Again, I don't blame Kim Kardashian West that you never heard about a monumental moment in human history — I blame society and its warped priorities.
At the time, the media focused heavily on Kim K's derriere. So, perhaps this is who or what we should blame.
But, this wouldn't be entirely fair, given the media operates as a business and in order to survive has to generate viewership.
In other words, most viewers (the general public) are far more interested in looking at Kim K's rear-end than hearing about something like the comet landing (or other, more depressing news). So, the media just gives people what they want, and the vicious cycle continues.

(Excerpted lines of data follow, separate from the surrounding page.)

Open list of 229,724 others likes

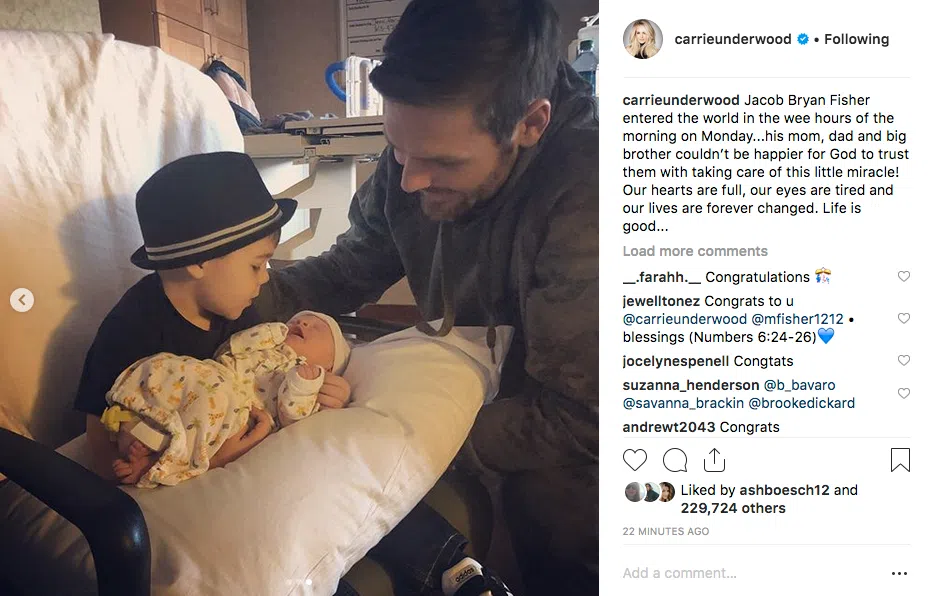tap(732, 508)
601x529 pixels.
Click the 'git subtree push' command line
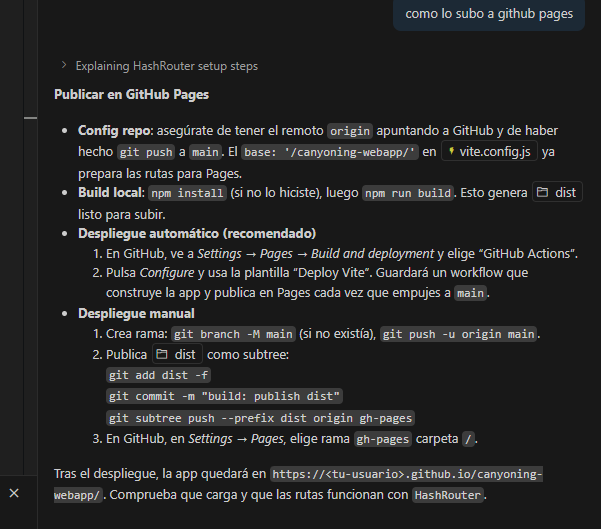click(x=260, y=417)
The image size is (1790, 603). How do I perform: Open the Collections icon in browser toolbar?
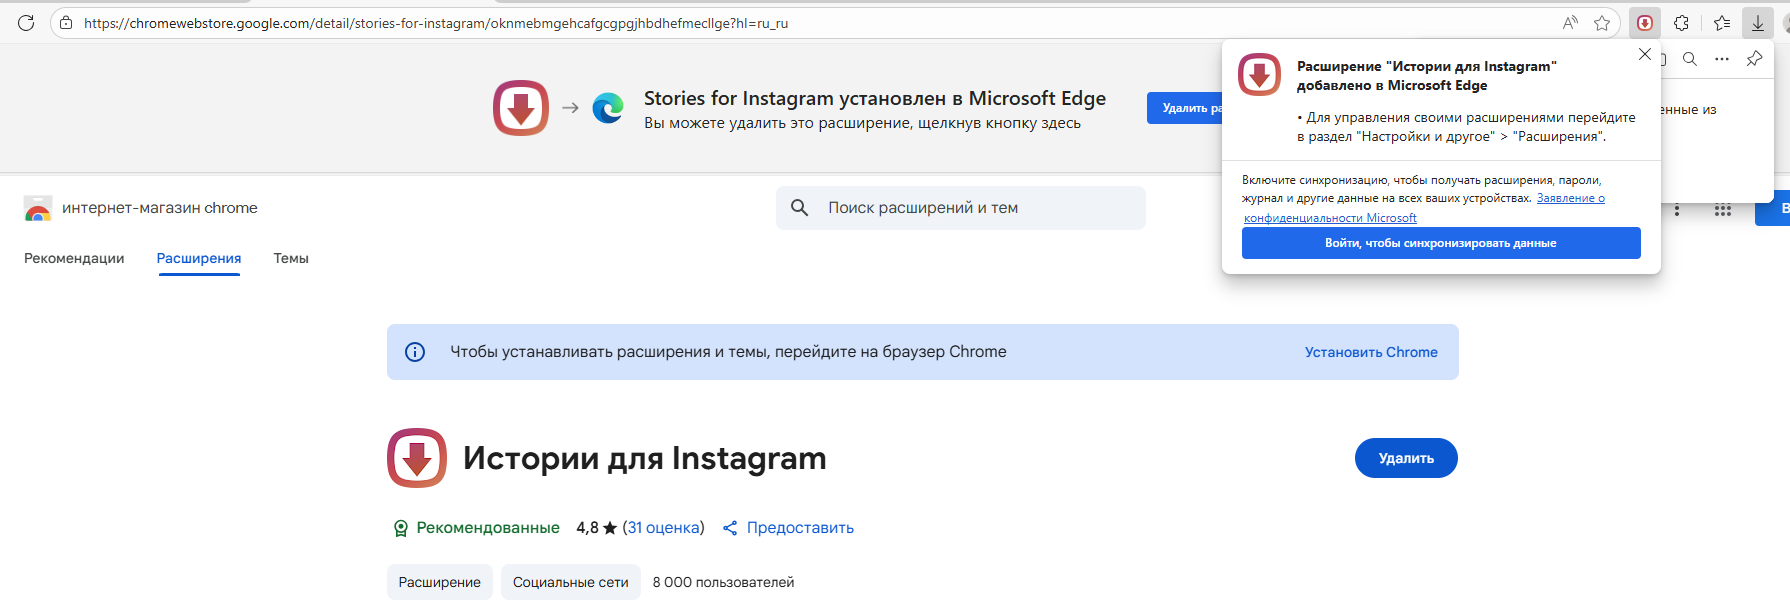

In terms of fostering integrity and focusing on what's most important, capitalism is not so good for journalism. It pushes the media to concentrate on what will generate traffic and viewership, and the Kardashians definitely help in that regard.
Meanwhile, we inhabit a country where one in five kids live in poverty, 12 percent of the adult homeless population are veterans, 40 million people collectively owe over $1.3 trillion in debt and 30,000 die from gun violence every year. These are just a small sample of the issues we collectively face as a nation.
I'm not asking people to stop paying attention to the Kardashians altogether. I'm simply saying there are a lot of things going on in the world worth focusing on other than Kylie Jenner’s Instagram account or Rob Kardashian's Snapchats.
You can't build a better world if you're blind to the problems it's currently facing.
We're all part of the problem, and we can all be a part of the solution. Change is accomplished little by little.